The universe contains huge clouds made up of very large amounts of


dust and gas. About 6,000,000,000 (billion) years ago, one of these
clouds began to condense. Gravitation--the pull that all objects in
the universe have for one another--pulled the gas and dust particles
together. As the dust cloud condensed, it began to spin. It spun
faster and faster and flattened as it spun. It became shaped like a
pancake; that is thick at the center and thin at the edges.

The slowly spinning center condensed to make the sun. But the outer
parts of the pancake, or disk, were spinning too fast to condense in
one piece. They broke up into smaller swirls, or eddies, which
condensed separately to make the planets. The forming sun and
planets were made up mostly of gas. They contained much more gas
than dust. The earth was far bigger than it is now and probably
weighed 500 times as much. The large body of dust and gas forming
the sun collapsed rapidly to a much smaller size. The pressure that
resulted from the collapse caused the sun to become very hot and to
glow brightly. The newly born sun began to heat up the swirling eddy
of gas and dust that was to become the earth. The gas expanded, and
some of it flowed away into space. The dust that remained behind
then collected together because of gravity.

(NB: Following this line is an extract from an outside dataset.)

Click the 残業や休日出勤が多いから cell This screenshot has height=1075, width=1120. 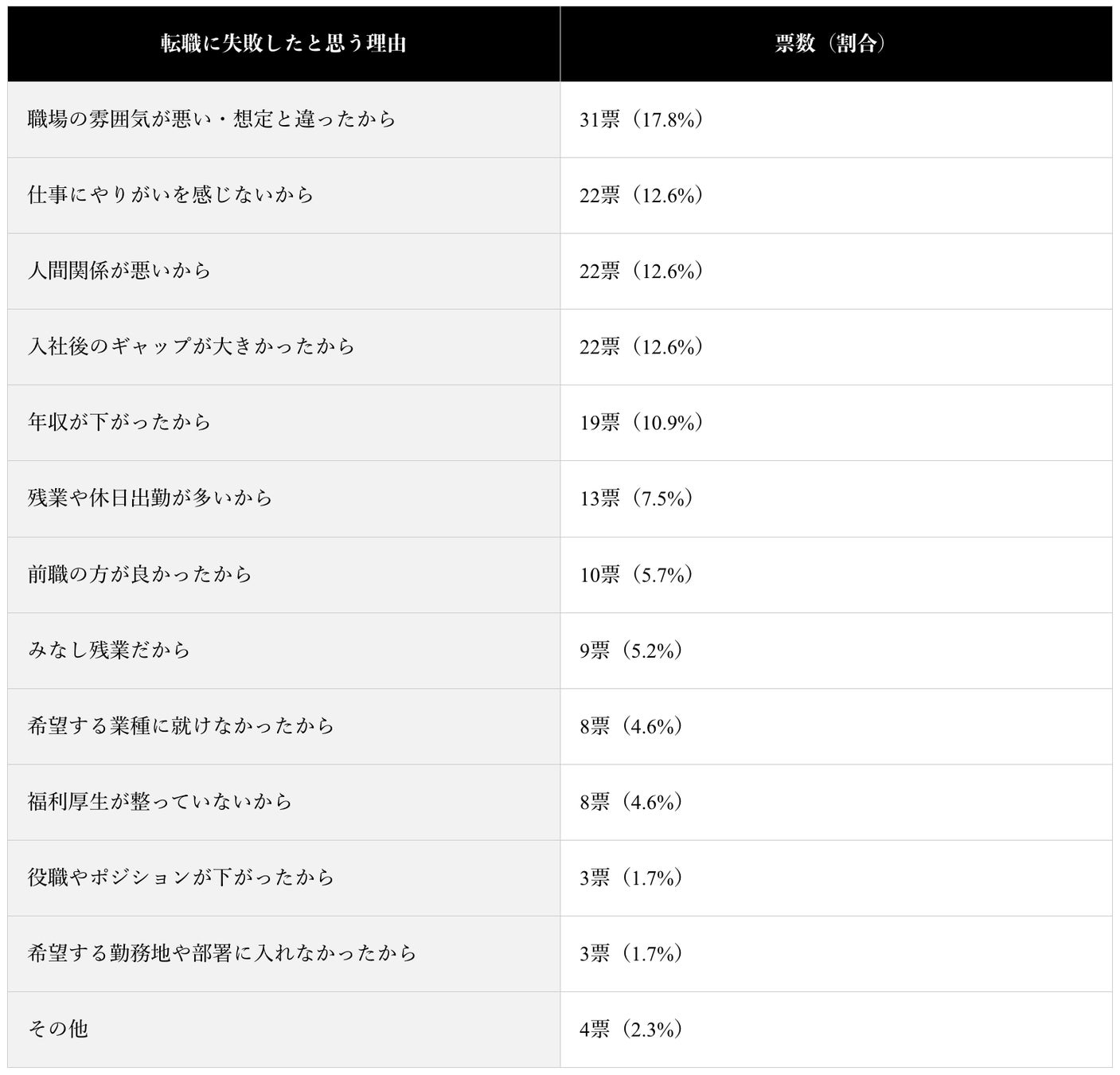coord(150,498)

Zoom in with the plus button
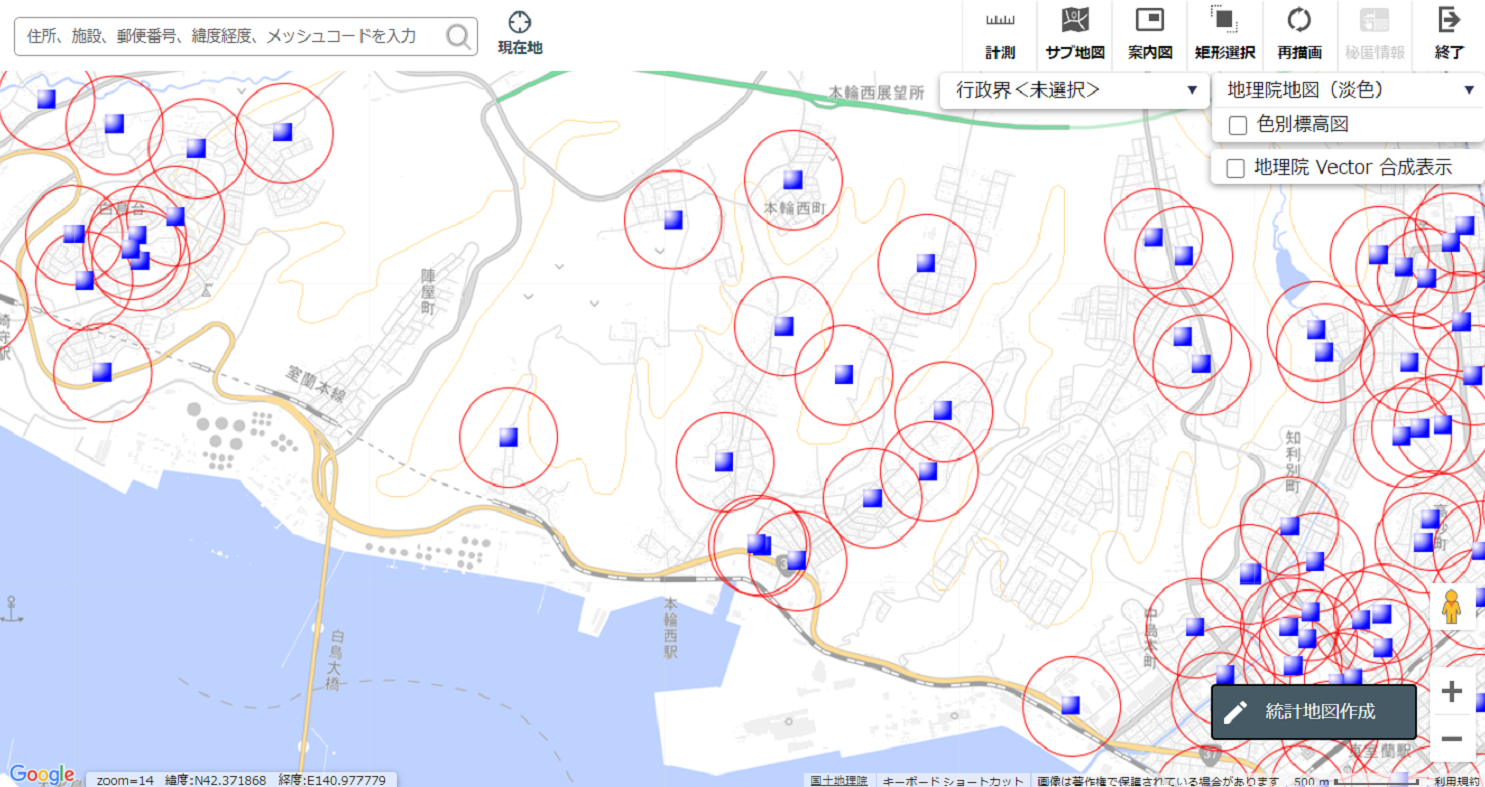pyautogui.click(x=1452, y=692)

Although the shrinking earth generated a lot of heat, most of this


heat was lost into space. Therefore, the original earth was most
likely solid, not molten. This hypothesis was developed by a
scientist, Harold C. Urey in 1952. It is also known as the Urey's
hypothesis. He showed that methane, ammonia, and water are the
stable forms of carbon, nitrogen, and oxygen if an excess of
hydrogen is present. Cosmic dust clouds, from which the earth
formed, contained a great excess of hydrogen.